:: SUPPLIED RECORDS ::
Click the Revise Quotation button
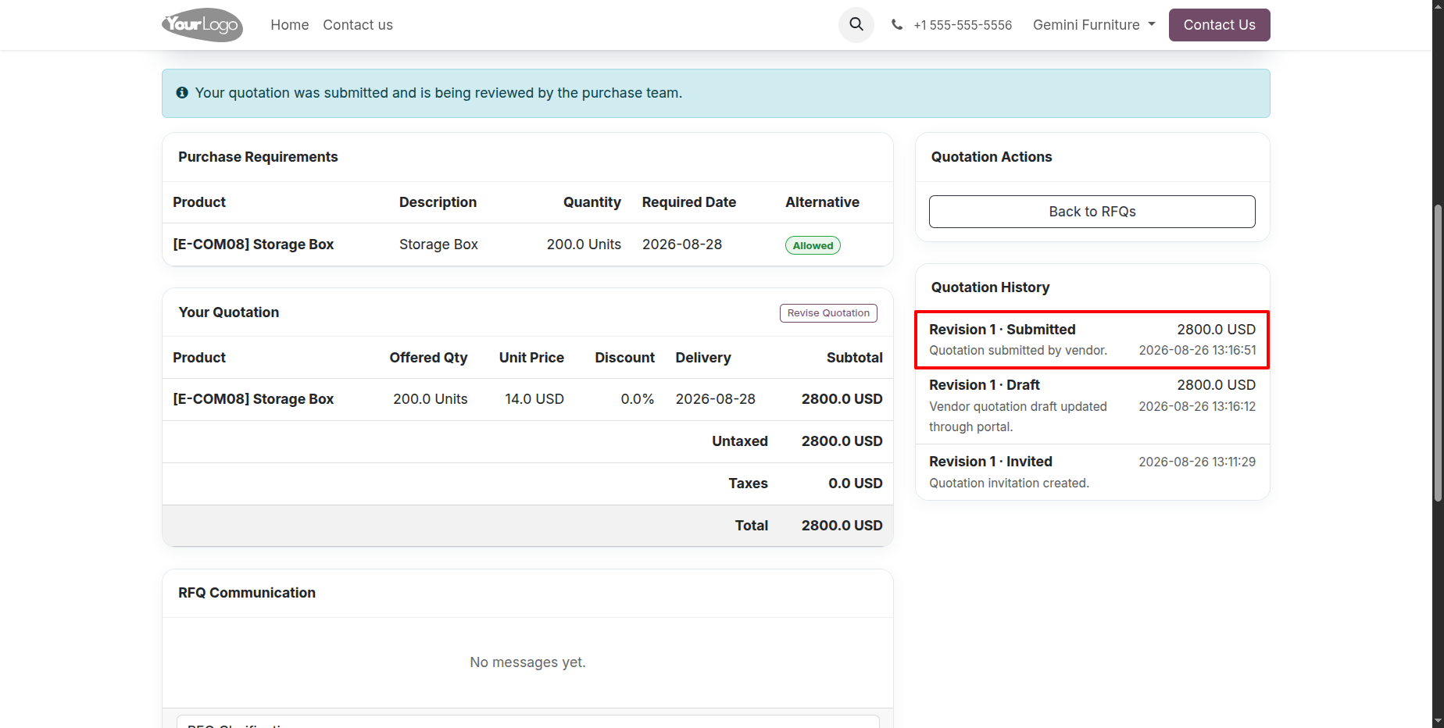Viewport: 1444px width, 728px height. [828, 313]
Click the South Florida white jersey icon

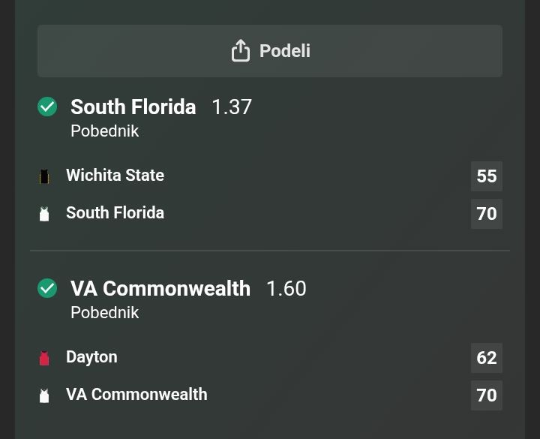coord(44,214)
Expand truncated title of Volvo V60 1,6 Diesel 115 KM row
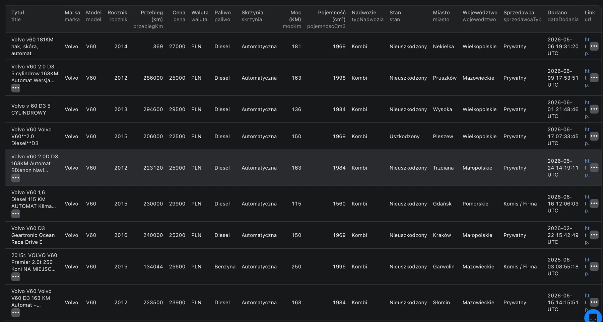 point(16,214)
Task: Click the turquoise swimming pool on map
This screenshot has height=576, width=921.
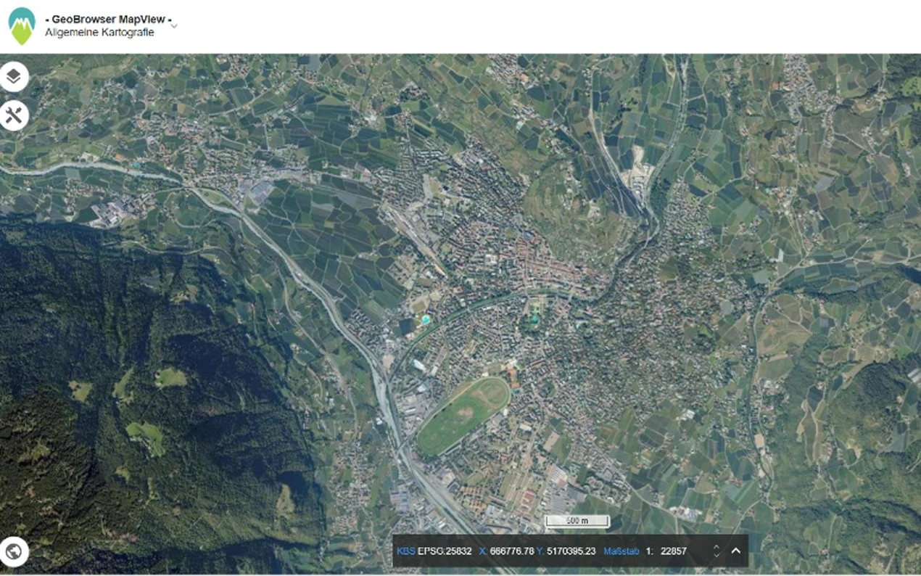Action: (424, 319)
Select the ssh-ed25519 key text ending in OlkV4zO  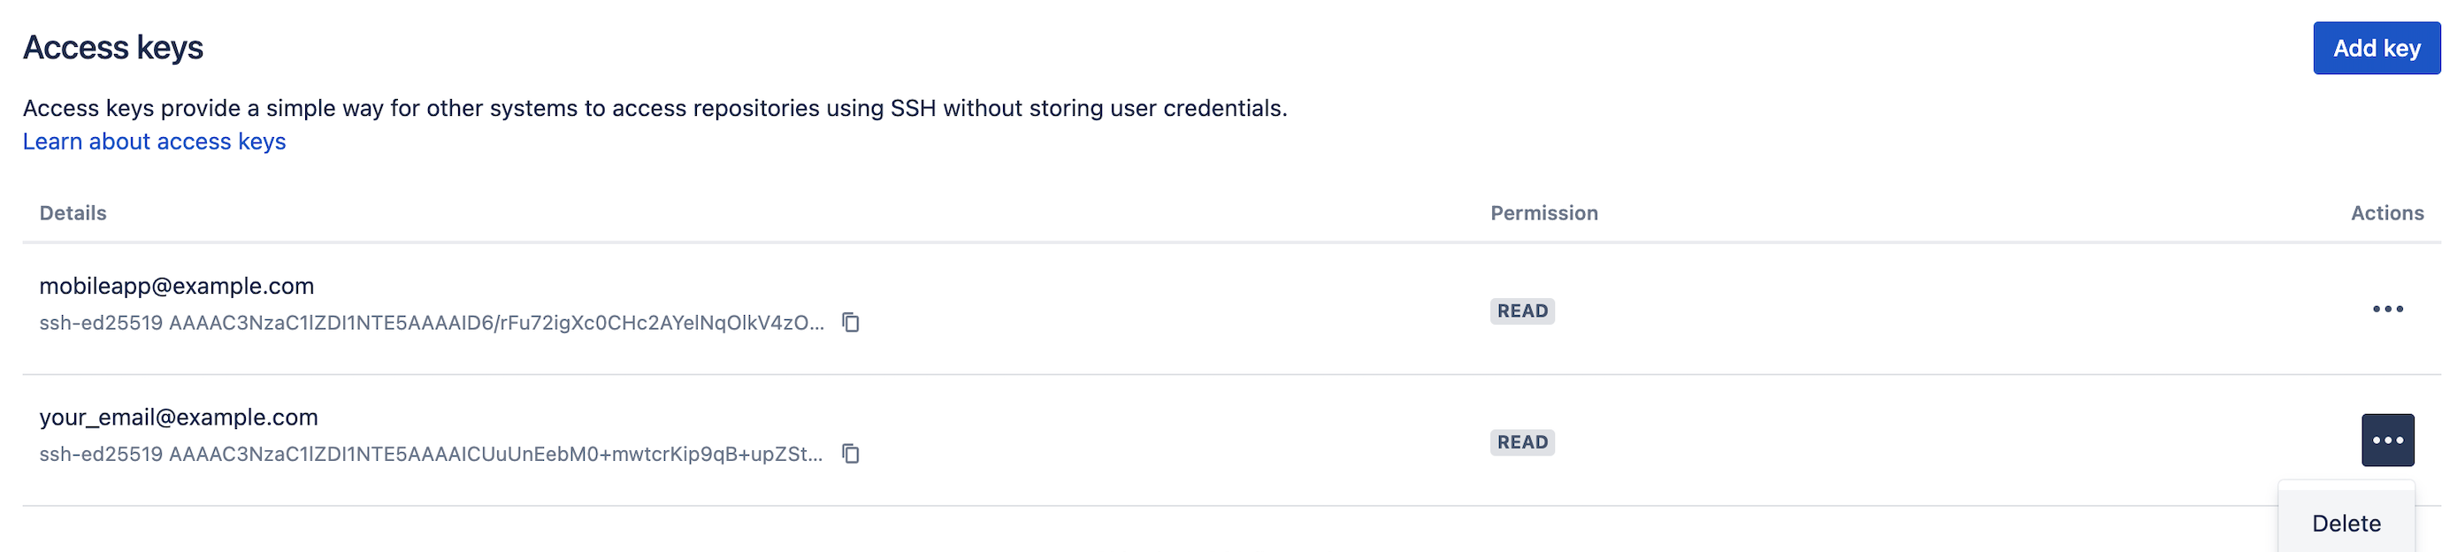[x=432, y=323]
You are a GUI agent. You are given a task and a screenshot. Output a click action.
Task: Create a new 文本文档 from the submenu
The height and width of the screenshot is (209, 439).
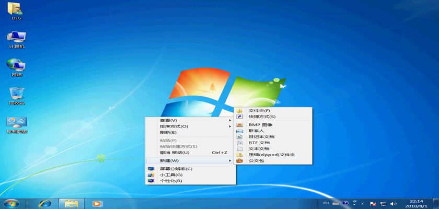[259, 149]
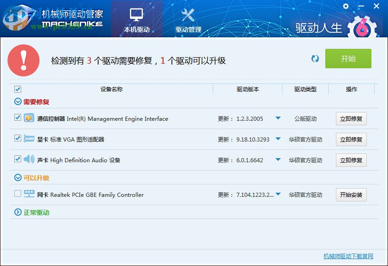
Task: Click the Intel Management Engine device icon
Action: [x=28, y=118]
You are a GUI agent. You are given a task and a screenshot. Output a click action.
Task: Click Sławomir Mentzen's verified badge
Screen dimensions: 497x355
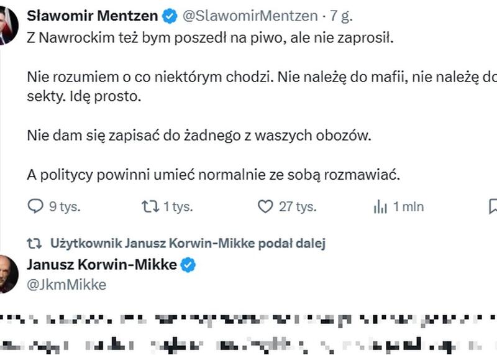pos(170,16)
==
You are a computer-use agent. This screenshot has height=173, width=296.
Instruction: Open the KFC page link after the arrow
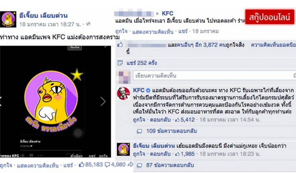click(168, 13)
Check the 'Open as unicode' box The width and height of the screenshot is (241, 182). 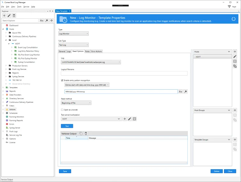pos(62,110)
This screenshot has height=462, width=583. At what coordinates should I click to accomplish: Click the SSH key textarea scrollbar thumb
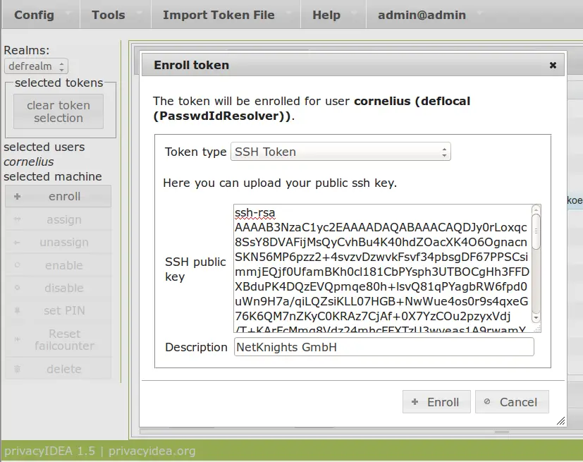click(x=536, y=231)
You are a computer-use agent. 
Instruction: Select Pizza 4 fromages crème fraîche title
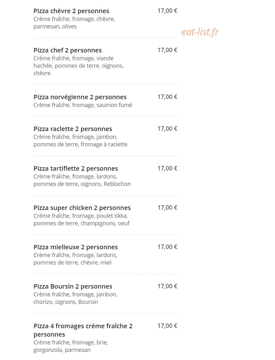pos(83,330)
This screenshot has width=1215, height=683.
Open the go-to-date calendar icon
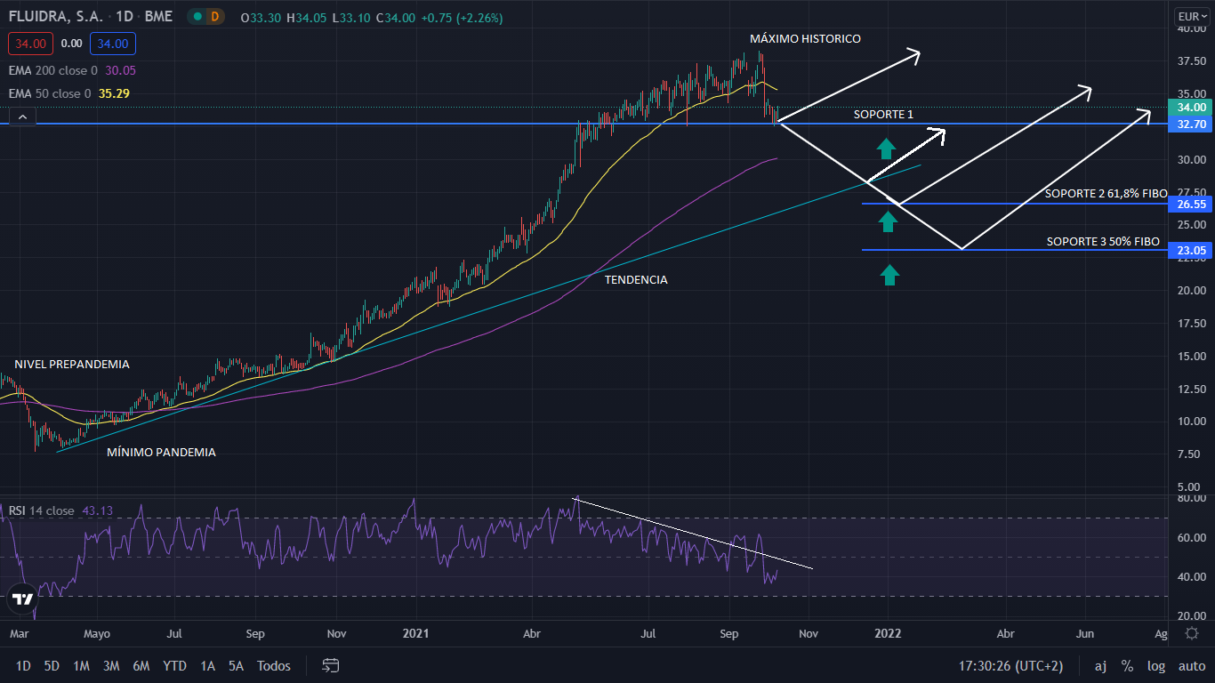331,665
--
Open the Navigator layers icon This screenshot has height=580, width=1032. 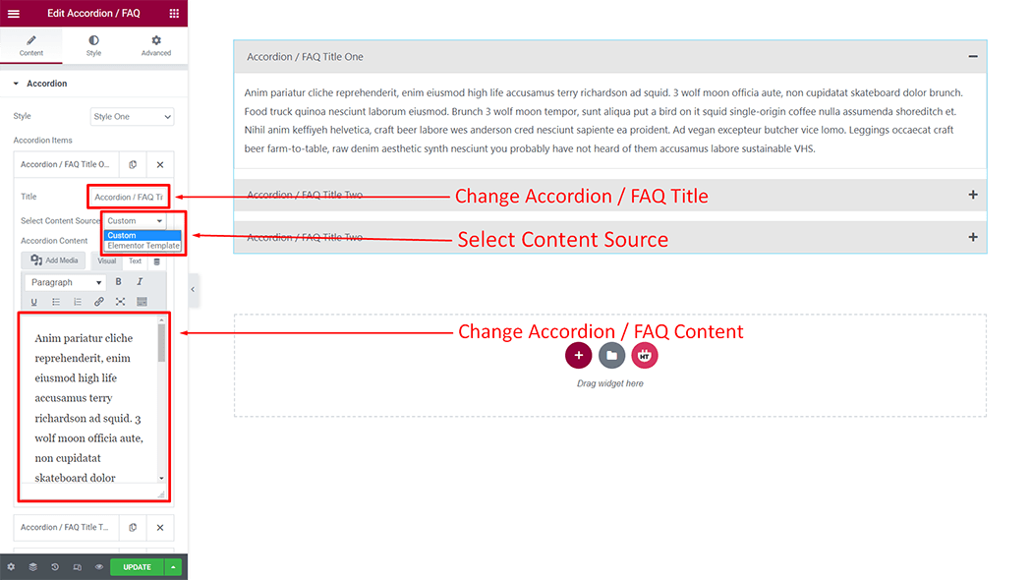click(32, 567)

:: WHAT YOU NEED TO DO ::
Only a number is wanted here: the count of lines above that contain the word "computer".

:: RESPONSE TO THE TASK ::
2